I'll call this one "Monetary Policy":
Step 1) Central Planners make bed by scattering lovely cash all over the place, for decades
Step 2) Central Planners lie down on bed
Step 3) Bed is so thick and deep it begins avalanching and, eventually, catching fire
Step 4) Years later, Central Planners wake to smell of smoke and realise they have no good options due to step 1
Oopsey Doopsey
I am on 2.39% now and struggling with ill health , cost of living and may need to go on a benefit, I am a self employed ubereats driver, my income is less than $25,000 a year, my debt $200,000
My fixed term runs out in march 2023, should I break now and fix now, in your opinion.
I don't want to lose my home next year, but struggling to cover costs already.
If you go on a benefit, I believe that there are top up payments available to help with the mortgage. Not sure if the rules have changed, you could check with winz. Being self employed, you could possibly drop your hours below the benefit threshold, and get a benefit with a small top up from a few hours per week doing Uber eats.
Lots of jobs around at the moment. Perhaps you could increase your income? Or get a boarder?
Don't believe ANYONE who says they know for sure where interest rates are going.
Hundreds of thousands of people just made incorrect predictions about interest rates. People get this stuff wrong All The Time.
....having said that, I personally would break and fix for a longer term if I could afford it. Just for peace of mind. At least your mortgage is small (by today's standards).
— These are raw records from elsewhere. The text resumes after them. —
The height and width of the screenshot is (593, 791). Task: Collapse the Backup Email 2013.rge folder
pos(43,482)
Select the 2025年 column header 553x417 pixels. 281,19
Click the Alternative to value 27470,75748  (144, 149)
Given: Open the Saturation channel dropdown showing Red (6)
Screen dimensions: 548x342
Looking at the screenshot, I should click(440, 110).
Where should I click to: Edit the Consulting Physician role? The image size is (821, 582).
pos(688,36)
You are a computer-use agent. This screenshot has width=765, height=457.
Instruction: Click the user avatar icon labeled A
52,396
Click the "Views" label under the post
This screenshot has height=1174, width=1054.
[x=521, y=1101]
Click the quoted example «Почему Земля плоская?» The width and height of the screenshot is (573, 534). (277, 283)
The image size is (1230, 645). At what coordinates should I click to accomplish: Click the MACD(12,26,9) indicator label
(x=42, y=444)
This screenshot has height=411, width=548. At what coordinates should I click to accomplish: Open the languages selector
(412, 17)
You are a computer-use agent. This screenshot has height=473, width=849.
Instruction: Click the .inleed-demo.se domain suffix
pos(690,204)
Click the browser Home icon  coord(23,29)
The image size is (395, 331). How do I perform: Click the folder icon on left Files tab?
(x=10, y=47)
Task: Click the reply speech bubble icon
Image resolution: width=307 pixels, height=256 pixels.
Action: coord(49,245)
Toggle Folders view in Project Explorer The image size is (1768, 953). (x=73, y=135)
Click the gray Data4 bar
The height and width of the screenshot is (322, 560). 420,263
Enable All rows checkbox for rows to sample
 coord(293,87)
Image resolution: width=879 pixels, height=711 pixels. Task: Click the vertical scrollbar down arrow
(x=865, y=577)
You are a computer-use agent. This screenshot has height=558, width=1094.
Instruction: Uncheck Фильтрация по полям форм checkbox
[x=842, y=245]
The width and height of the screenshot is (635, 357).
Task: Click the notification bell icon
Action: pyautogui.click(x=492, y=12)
Speak to WINZ before doing anything. You need to know what your benefit income + supplements would be in a worse-case scenario (i.e., if you have to leave work for health reasons). Then work out what level of mortgage repayments you can afford. If you have a good loan-to-value ratio, it will be in your bank's best interest to keep you in your home. For example, they might offer an interest free loan in the short term to reduce your outgoings for a period.
Yes 100% agree with the strategy, but low LVR loans are easy meat for banks to maybe not help as they are well protected by the owners' equity, ie the banks can force the sale, easily clear their debt, and get rid of a nonperforming loan in one go.
However, if there is any chance that in selling they might also lose, then they might be more inclined to help (themselves).
Always remember, these institutions are not your friends. The fact you may like what they do for you is a happy coincidence.